### Problem requirements
From the data below, please reproduce exactly everything from the line that contains "Given: Click the scroll-to-top arrow button" down to the line that contains "Viewport: 758px width, 674px height.", with both ends included.

### Working data
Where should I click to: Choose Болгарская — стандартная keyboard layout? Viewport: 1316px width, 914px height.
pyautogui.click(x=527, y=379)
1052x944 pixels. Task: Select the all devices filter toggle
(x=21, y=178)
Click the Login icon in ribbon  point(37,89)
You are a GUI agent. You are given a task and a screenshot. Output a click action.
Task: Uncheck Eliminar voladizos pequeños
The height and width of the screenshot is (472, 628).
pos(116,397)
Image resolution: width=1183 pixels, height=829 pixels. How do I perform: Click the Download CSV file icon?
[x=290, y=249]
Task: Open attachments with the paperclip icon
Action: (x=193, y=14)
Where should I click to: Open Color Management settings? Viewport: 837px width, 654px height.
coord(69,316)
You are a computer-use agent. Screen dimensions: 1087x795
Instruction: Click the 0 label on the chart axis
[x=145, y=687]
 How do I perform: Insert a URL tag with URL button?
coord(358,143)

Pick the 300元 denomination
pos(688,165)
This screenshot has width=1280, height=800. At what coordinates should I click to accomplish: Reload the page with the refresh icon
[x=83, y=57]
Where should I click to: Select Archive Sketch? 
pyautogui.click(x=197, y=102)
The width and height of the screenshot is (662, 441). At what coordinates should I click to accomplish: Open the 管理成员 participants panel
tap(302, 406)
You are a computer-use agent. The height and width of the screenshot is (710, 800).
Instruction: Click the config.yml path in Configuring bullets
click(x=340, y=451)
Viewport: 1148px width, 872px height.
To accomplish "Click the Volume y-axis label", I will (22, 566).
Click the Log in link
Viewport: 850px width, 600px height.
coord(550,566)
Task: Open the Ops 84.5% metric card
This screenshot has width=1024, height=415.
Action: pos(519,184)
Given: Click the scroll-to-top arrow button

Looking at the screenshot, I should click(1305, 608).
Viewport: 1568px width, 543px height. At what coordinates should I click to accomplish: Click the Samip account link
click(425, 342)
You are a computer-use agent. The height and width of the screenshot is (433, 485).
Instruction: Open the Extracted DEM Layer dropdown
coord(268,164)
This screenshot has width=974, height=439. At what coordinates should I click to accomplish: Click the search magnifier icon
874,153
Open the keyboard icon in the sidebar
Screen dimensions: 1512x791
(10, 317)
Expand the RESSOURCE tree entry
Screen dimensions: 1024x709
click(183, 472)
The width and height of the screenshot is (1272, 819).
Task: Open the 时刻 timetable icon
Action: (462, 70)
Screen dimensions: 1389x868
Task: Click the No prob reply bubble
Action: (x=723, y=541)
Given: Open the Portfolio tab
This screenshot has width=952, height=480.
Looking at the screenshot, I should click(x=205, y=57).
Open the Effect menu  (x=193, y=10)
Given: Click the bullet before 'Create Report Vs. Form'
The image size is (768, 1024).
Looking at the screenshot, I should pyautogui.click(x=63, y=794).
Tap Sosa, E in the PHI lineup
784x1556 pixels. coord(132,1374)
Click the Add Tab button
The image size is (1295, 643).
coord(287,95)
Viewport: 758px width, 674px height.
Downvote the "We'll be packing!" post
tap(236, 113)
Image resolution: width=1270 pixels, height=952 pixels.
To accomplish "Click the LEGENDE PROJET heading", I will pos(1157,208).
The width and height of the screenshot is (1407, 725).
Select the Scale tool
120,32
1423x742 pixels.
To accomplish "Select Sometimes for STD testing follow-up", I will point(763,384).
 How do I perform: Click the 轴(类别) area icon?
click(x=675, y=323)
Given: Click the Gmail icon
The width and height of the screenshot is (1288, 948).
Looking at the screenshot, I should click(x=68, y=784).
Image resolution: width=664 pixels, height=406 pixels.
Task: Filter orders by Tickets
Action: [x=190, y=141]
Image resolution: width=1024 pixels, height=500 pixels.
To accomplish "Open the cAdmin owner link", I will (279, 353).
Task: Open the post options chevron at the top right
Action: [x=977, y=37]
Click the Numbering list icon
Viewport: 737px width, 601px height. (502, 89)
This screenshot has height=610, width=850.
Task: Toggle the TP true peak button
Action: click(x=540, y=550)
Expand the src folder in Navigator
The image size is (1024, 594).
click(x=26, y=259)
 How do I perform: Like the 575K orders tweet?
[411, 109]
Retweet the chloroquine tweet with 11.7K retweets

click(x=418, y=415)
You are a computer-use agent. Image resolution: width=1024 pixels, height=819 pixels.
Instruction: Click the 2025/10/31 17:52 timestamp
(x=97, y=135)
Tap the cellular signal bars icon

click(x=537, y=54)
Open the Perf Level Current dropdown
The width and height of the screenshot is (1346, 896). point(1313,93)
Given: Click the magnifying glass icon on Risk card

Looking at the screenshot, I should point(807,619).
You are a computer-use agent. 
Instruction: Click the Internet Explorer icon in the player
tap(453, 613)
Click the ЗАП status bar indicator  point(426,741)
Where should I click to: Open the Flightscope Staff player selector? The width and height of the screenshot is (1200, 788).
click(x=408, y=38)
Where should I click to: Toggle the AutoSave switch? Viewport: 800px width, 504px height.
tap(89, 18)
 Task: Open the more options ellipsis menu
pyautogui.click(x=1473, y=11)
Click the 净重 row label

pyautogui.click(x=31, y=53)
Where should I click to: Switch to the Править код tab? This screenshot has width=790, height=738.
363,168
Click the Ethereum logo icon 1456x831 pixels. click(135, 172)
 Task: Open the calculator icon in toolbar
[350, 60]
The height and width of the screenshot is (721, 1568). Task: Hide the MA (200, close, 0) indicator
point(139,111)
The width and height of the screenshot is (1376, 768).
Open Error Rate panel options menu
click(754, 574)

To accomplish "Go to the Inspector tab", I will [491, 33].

### Task output
Given: Click the scroll-to-top arrow button

Looking at the screenshot, I should click(1305, 608).
Viewport: 1568px width, 543px height. At what coordinates should I click to accomplish: Click the Samip account link
click(425, 342)
You are a computer-use agent. The height and width of the screenshot is (433, 485).
Instruction: Open the Extracted DEM Layer dropdown
coord(268,164)
This screenshot has width=974, height=439. At what coordinates should I click to accomplish: Click the search magnifier icon
874,153
Open the keyboard icon in the sidebar
Screen dimensions: 1512x791
(10, 317)
Expand the RESSOURCE tree entry
Screen dimensions: 1024x709
click(183, 472)
The width and height of the screenshot is (1272, 819).
Task: Open the 时刻 timetable icon
Action: (462, 70)
Screen dimensions: 1389x868
Task: Click the No prob reply bubble
Action: (x=723, y=541)
Given: Open the Portfolio tab
This screenshot has width=952, height=480.
Looking at the screenshot, I should click(x=205, y=57).
Open the Effect menu  (x=193, y=10)
Given: Click the bullet before 'Create Report Vs. Form'
The image size is (768, 1024).
Looking at the screenshot, I should pyautogui.click(x=63, y=794).
Tap Sosa, E in the PHI lineup
784x1556 pixels. coord(132,1374)
Click the Add Tab button
The image size is (1295, 643).
coord(287,95)
Viewport: 758px width, 674px height.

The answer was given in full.